When the Fine Print Isn't So Fine for You
As we trend toward a cashless society, more and more businesses have begun accepting credit cards — which also means accepting the processing fees that come along with them. But what many merchants fail to realize is that those rates are flexible. And the merchants often end up paying way more than they need to.
To give you just one example: Let's say your business accepts different cards with processing rates that range from 1% to 3%. Some third-party processors simply round everything up to the highest rate and charge 3% for all cards. So even if you accept four cards that charge 1% and just one card that charges 3%, you end up paying your processor 3% across the board. The merchants are actually entitled to rebates in that scenario, but few know enough to ask.
I ask. And when I get those rebates for my clients, they treat me like a modern-day Robin Hood because they had no idea that was even possible. (I had one client who had been paying 7% for years. When I told him how badly he was getting ripped off, he had some colorful words for the processor who had been taking advantage of him.)
I see unnecessary fees floating around in credit-card agreements all the time. My goal is to get rid of them. I try to live in the margins of volume and be really fair to people.
The Card Benefits the Customer (So the Customer Should Pay for It)
Another simple approach to the high cost of processing fees is what I call the "gas station solution" — one price for cash, another price for credit.
It's simple. If you run a sandwich shop, you charge $10 for a cash sale and, say, $10.40 for the same sale with a credit card. In that instance, most customers will simply pay the higher cost for the convenience of using their card. A few will switch to cash. Not many will choose to go elsewhere — although the situation is highly subjective. Some merchants simply aren't comfortable with a two-tier pricing structure. Others are convinced that their customer base wouldn't accept it. Only you can decide what's right for your business.
By the way, some businesses try to get around the credit card question by using popular online money-transfer systems instead. Those are an acceptable "for now" solution for certain startups, but they aren't scalable for a growing business. And there are often crippling stipulations hiding in the terms of service. I know of one merchant who had his entire $30,000 online account frozen when a customer disputed a single $10 charge.
A Eureka! Moment for Professional Services Firms
Finally, many businesses that have not traditionally considered credit cards are discovering that cards can be a terrific way to solve an age-old problem with accounts receivable.
The check is in the mail. We've all heard that one, right? The problem is, by the time we realize the check is not in the mail, that payment can be 45 days past due — or more. And we've got a cash-flow problem.
To resolve that, many professional services firms now require that the client furnish a credit card upfront, with the stipulation that the final payment will automatically be charged to the card upon completion of the work. The benefits are twofold: Either you get paid once the job is done, or the card gets declined and you can begin the collection process immediately.
That process doesn't have to be adversarial, either. If the card is declined, you can just have a conversation with the client about the state of their business without framing it as a collections call. You can begin working on a solution to the problem right from the start rather than let it fester.

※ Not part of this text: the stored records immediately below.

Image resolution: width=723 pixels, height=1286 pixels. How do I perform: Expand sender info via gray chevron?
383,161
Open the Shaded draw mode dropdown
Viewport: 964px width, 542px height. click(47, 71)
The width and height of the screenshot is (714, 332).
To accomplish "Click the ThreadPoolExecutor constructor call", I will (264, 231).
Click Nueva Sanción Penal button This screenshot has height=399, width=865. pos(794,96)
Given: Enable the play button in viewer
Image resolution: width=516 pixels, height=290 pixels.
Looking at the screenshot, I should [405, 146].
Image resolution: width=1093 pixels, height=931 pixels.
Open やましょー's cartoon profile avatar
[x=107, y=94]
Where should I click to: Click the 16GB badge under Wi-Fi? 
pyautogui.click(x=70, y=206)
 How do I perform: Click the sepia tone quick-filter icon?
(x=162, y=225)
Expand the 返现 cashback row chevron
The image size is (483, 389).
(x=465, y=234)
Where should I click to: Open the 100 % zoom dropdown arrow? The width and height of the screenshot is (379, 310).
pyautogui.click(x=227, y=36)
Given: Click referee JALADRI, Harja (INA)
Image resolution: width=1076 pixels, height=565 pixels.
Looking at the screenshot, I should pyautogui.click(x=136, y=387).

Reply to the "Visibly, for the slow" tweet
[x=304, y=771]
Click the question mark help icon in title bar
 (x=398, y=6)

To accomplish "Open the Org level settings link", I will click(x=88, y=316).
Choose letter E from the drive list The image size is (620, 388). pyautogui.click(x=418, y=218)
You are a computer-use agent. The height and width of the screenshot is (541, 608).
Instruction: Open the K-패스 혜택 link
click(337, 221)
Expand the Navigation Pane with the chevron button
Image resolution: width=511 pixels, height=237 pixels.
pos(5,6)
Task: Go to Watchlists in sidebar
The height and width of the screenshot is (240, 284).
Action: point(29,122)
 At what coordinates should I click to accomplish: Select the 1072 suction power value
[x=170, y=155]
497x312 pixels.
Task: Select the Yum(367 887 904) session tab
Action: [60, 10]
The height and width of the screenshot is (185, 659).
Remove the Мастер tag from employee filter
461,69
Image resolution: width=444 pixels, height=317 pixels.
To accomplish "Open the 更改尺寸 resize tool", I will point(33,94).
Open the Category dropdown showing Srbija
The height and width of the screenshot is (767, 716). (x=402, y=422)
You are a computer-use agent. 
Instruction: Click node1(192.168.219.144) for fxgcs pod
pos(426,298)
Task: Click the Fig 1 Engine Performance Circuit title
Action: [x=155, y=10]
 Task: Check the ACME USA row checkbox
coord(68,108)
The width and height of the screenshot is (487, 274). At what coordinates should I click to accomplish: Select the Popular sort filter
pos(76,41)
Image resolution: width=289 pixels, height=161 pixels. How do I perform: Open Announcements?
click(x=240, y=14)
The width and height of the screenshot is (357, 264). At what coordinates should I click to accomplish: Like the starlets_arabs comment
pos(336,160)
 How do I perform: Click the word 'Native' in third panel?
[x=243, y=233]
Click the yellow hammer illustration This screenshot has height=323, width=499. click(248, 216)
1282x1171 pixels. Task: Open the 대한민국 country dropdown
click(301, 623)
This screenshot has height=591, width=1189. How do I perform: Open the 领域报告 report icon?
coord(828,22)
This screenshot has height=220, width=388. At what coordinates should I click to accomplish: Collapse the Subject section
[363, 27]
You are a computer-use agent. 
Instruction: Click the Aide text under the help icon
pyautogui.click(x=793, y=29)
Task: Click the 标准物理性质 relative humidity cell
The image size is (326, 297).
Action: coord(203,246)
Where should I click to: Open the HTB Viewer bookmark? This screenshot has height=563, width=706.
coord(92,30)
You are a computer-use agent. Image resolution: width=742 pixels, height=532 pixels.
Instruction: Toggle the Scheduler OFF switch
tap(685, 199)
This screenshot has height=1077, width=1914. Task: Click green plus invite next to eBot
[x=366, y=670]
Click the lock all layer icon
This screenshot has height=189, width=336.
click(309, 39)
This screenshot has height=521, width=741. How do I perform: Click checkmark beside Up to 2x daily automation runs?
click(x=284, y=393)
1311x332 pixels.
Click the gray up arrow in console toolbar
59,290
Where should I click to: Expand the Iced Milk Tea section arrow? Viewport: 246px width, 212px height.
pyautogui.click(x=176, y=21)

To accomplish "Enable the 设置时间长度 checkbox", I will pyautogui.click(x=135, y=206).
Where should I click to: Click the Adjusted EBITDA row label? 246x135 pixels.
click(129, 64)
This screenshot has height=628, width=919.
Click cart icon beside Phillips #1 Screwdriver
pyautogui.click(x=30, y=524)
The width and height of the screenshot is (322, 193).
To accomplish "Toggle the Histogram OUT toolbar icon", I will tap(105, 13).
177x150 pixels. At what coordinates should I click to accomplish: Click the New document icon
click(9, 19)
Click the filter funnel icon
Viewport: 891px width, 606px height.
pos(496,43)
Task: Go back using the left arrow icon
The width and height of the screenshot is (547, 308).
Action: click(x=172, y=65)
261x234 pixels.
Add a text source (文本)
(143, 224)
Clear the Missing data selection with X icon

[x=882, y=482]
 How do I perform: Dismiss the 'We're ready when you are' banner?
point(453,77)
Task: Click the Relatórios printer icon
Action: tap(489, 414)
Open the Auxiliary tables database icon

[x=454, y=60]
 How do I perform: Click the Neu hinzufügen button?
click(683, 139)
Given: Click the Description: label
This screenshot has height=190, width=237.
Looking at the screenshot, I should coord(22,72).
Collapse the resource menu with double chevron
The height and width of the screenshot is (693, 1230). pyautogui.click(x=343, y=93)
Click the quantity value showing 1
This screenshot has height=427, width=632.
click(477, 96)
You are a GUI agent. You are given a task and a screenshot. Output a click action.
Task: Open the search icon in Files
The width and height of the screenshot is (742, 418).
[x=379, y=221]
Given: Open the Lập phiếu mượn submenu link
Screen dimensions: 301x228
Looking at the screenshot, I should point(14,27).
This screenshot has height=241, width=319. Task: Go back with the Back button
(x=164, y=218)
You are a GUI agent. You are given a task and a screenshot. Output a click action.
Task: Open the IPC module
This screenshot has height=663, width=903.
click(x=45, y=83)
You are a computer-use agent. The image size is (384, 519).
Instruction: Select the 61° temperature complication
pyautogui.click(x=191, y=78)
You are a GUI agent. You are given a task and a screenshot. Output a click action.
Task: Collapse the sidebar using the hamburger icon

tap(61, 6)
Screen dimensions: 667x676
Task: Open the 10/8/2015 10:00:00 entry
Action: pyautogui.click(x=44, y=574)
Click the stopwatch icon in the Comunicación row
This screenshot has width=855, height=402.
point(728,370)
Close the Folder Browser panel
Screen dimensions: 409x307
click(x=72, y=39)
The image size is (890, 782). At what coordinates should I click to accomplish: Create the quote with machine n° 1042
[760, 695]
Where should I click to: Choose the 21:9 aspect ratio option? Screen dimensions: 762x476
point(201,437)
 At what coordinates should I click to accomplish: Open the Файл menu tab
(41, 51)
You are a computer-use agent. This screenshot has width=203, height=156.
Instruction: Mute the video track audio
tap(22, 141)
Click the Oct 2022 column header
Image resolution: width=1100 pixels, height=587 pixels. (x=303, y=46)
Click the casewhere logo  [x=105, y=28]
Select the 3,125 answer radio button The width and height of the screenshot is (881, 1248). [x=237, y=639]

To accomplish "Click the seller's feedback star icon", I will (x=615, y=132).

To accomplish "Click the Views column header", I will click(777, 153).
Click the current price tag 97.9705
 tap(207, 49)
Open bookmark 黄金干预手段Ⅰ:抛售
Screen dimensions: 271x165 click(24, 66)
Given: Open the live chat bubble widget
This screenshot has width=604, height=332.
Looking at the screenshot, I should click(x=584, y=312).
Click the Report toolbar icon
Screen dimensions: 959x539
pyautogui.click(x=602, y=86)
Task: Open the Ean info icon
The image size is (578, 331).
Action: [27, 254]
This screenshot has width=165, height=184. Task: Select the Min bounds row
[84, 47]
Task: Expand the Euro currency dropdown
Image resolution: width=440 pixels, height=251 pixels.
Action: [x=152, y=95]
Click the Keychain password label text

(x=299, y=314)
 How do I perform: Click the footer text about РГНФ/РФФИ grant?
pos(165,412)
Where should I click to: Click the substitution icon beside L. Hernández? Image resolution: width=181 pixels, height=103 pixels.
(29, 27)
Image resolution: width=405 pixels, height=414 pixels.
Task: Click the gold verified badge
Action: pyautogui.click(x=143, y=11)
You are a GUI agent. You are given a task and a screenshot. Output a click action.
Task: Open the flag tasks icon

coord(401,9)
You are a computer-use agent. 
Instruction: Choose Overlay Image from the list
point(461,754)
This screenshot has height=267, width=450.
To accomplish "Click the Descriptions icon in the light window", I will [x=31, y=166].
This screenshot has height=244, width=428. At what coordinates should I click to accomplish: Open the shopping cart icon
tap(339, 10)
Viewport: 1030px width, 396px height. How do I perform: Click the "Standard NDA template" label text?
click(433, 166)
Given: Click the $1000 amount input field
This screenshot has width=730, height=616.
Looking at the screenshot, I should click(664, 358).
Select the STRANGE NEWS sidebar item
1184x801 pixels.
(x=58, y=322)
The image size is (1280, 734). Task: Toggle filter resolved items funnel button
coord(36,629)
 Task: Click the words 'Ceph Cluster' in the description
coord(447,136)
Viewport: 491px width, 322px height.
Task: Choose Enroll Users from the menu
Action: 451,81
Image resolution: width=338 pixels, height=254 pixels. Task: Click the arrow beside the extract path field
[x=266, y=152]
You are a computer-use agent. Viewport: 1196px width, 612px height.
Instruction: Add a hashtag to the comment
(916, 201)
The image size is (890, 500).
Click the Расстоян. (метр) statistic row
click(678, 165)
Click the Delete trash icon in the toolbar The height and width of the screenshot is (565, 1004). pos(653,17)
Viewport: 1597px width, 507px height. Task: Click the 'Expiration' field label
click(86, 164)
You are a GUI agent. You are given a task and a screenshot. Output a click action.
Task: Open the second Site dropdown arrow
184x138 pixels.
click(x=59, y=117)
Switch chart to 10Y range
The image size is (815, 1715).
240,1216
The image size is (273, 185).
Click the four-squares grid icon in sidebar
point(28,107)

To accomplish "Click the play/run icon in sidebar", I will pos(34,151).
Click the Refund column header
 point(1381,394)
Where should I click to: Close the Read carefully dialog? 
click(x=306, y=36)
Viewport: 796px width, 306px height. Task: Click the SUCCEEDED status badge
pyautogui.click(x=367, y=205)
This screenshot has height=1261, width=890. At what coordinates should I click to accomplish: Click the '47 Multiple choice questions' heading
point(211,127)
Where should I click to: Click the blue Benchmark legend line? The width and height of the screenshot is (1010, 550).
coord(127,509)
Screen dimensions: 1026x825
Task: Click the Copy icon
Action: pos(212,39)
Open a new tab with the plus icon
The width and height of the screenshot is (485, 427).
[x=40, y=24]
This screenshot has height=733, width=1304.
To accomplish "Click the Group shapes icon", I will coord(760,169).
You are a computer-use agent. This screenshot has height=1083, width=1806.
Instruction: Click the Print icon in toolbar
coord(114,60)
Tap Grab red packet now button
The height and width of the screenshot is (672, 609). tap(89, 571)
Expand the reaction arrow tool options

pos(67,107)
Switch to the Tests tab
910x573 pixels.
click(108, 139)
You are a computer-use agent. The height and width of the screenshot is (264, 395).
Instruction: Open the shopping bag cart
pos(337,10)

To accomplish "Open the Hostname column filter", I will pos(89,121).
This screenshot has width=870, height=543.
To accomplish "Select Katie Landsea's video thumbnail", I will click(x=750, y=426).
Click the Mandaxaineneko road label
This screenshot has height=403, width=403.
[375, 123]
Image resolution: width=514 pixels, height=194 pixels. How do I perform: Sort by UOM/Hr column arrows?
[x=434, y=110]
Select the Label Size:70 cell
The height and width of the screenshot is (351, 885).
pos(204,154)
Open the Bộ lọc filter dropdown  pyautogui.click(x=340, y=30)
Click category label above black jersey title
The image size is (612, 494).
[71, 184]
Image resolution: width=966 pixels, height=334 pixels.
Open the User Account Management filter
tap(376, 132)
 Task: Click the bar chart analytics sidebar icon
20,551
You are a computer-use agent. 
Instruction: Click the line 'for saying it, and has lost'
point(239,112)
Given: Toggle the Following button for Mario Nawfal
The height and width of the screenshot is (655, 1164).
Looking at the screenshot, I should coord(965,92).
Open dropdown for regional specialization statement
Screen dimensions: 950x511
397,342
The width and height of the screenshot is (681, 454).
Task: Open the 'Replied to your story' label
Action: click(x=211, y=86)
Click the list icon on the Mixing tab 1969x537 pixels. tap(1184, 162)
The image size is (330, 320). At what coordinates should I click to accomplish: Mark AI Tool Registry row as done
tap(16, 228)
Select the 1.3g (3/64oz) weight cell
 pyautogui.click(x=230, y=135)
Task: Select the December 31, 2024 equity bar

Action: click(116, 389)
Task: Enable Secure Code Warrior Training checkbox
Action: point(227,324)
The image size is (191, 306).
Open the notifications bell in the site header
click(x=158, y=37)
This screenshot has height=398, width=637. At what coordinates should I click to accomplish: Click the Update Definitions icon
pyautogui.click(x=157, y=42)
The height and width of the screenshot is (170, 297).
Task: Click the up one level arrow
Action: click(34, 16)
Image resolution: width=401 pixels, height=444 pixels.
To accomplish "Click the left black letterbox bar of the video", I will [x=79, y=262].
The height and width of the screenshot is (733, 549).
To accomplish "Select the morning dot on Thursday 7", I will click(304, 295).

Best of All, It Works Both Ways
Credit cards also benefit the client in that arrangement. For one thing, instead of writing a big check as soon as the work is complete, they get an extra 30 days to make that payment by putting it on their card. In most cases, they can then pay the balance in installments if they choose. Plus, those large charges can give the client a big boost on airline miles and other rewards programs. (I've heard of clients who helped fund vacations through the miles they accumulated in this way.)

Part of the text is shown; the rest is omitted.